South African Reserve Bank (Sarb) Governor Lesetja Kganyago speaking at the Semafor World Economy Summit in Washington D.C. on Thursday.
Image: Semafor YouTube screengrab
South African Reserve Bank (Sarb) Governor Lesetja Kganyago has signalled that interest rate hikes remain a possibility as global shocks, particularly from rising oil and fertiliser prices linked to geopolitical tensions, threaten to spill over into broader inflation across the economy.
Speaking at the Semafor World Economy Summit in Washington D.C. on Thursday, Kganyago warned that while central banks typically “look through” temporary shocks, the current environment presents a more complex challenge, with multiple overlapping pressures that could entrench inflation if left unchecked.
“What matters when you have a shock like this is that, classically, you look through the shock and then respond only to second-round issues,” Kganyago said. “The problem with the shock is that it’s not just one shock—it’s a sub-shock.”
His remarks come against the backdrop of heightened global uncertainty, including conflict in the Middle East, which has already pushed oil prices higher and raised concerns about supply disruptions.
However, Brent crude prices plunged 10% to below $90 per barrel on Friday, hitting near five-week lows after Iran’s Foreign Minister Abbas Araghchi announced that the Strait of Hormuz is now fully open to commercial traffic during the temporary 10-day ceasefire period.
The move boosted optimism that one of the most severe global energy supply disruptions in recent history may be easing
Kganyago noted that oil prices remain a key assumption in the Sarb’s policy framework and will be closely reassessed in upcoming deliberations.
However, he emphasised that the risks go beyond fuel. Fertiliser prices, which are also sensitive to global supply chains and geopolitical developments, could have a direct and more persistent impact on food inflation.
“For fertiliser, it’s directly into food prices,” he said. “In the second half of the year, when our planting season comes back, that feeds into food prices.”
Kganyago said the combination of higher fuel and food costs could trigger second-round effects, where initial price increases begin to influence wages, transport costs and broader price-setting behaviour across the economy. It is these second-round pressures that typically prompt a central bank response.
“For us as a central bank, our function is to make sure that the impact of the shock is only transient and not persistent,” Kganyago said. “Because if it becomes persistent, we run the risk of inflation becoming entrenched.”
While the Reserve Bank has previously been on a rate-cutting path, Kganyago’s comments suggest a more cautious stance, with policymakers ready to act if inflation expectations begin to drift away from the target.
South Africa’s inflation target range remains anchored to 3%, with a tolerance band of 1 percentage points on either side over the next two years in a bid to ease the elevated cost of living on consumers.
In January, the Reserve Bank left its benchmark lending rate unchanged at 6.75%, translating to the prime lending rate also staying the same at 10.5%,
South Africa’s inflation rate eased further in February, slowing to 3% in February from 3.5% in January, offering continued relief to consumers and reinforcing expectations of a stable interest rate environment, at least in the near term.

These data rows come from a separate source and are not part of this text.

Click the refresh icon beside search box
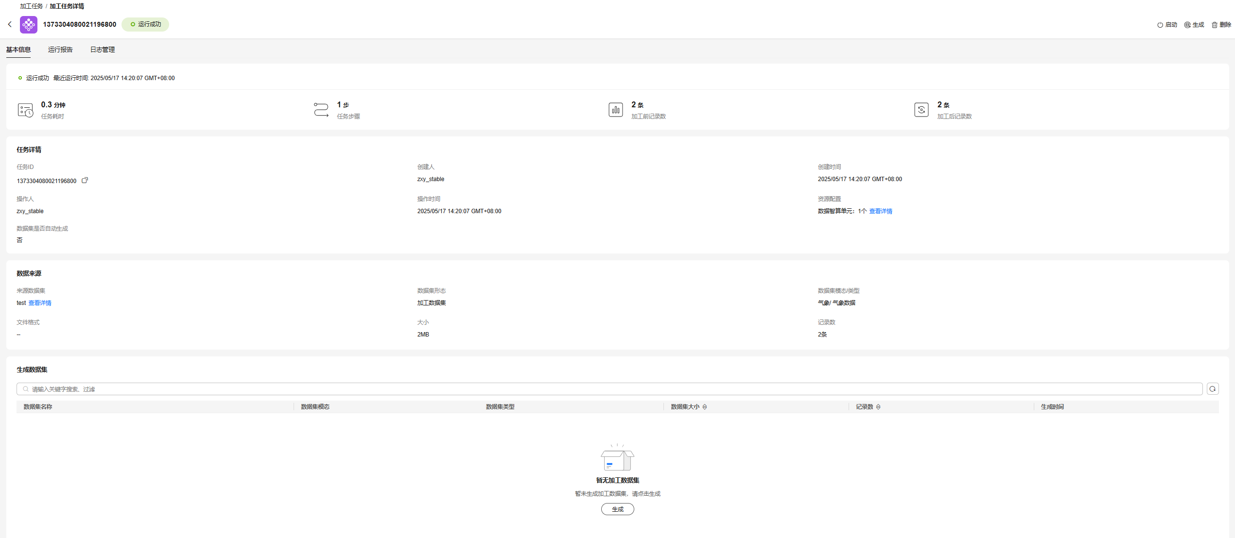The height and width of the screenshot is (538, 1235). point(1212,389)
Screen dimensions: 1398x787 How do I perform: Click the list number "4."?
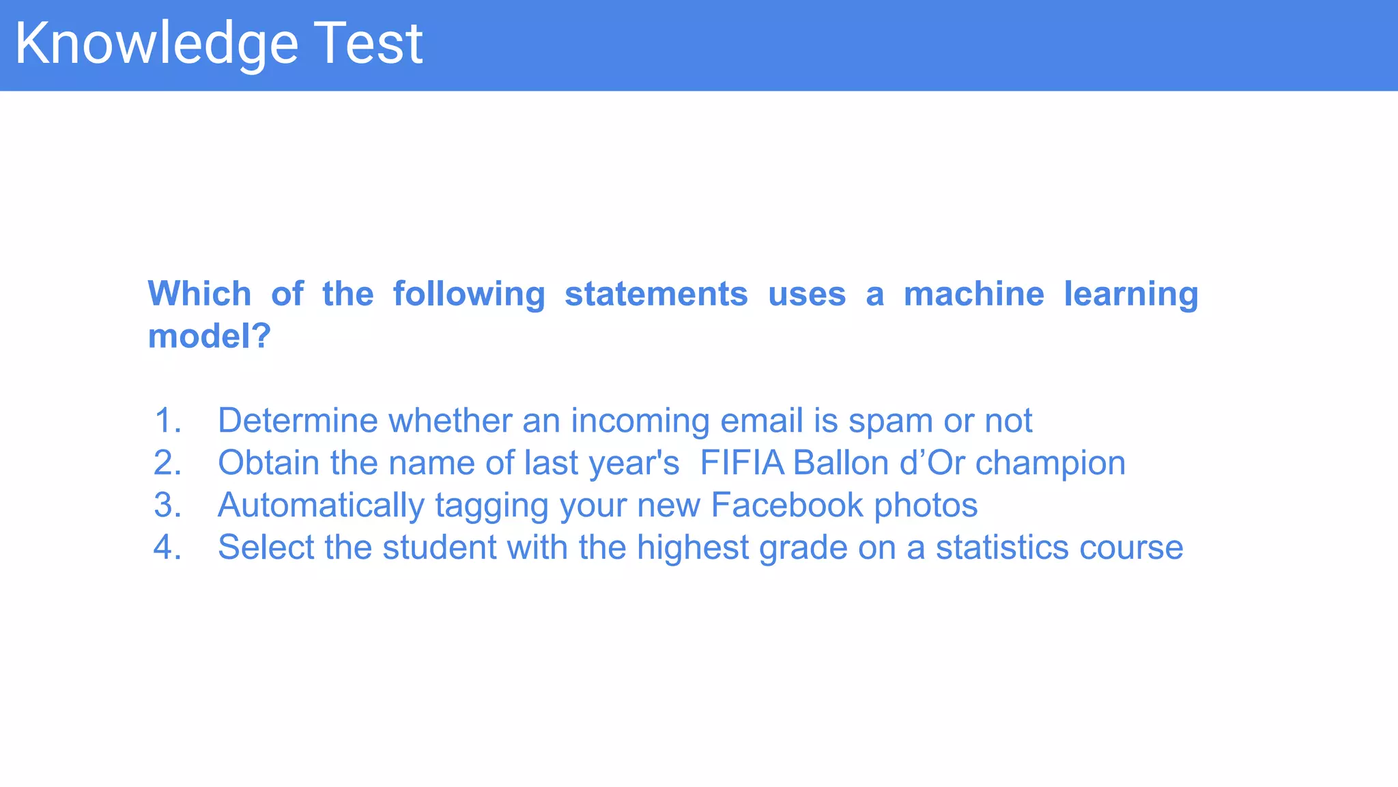click(x=167, y=547)
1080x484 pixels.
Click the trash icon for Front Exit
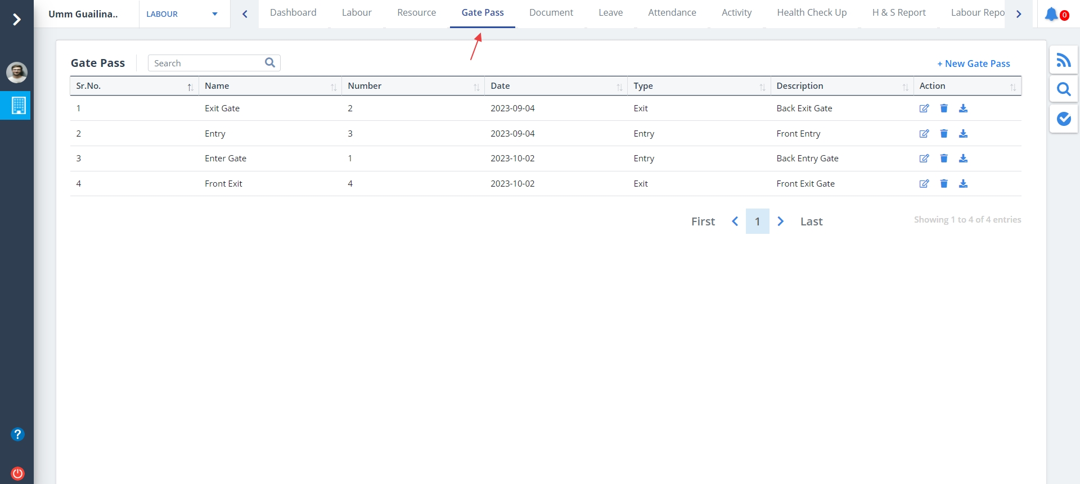[944, 184]
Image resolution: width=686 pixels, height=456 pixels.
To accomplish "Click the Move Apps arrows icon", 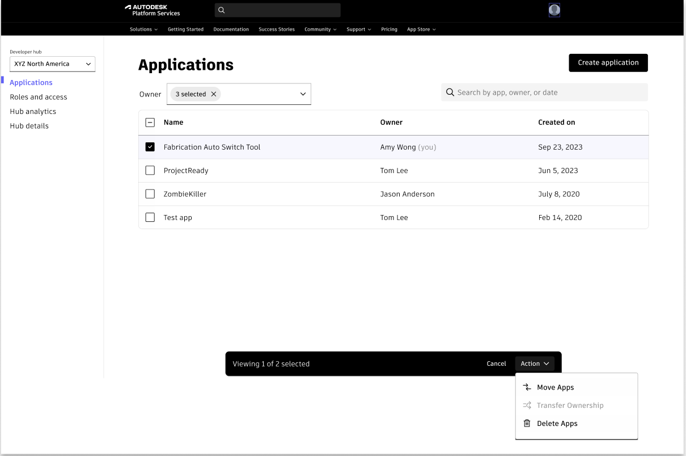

Kganyago indicated that in an adverse scenario, inflation could move toward the upper end of the range, raising the likelihood of a policy response.
“We assess the risks to inflation to be on the upside,” he said. “For the rest of the year, we must do what is prudent.”
Although he stopped short of explicitly committing to rate hikes, Kganyago made it clear that the Sarb would not hesitate to act if there are signs that inflation pressures are broadening beyond initial shocks.
“We are constantly looking for any evidence that might start emerging that would suggest that the second round could kick in,” he said.
The governor also highlighted the importance of inflation expectations in shaping monetary policy decisions, noting that once businesses and consumers begin adjusting prices and wages in anticipation of higher inflation, it becomes significantly harder to contain.
“That tells us that pricing has moved beyond the shock,” he explained.
Kganyago’s comments underscore the delicate balancing act facing the Reserve Bank: supporting economic recovery while guarding against a resurgence in inflation driven by external shocks.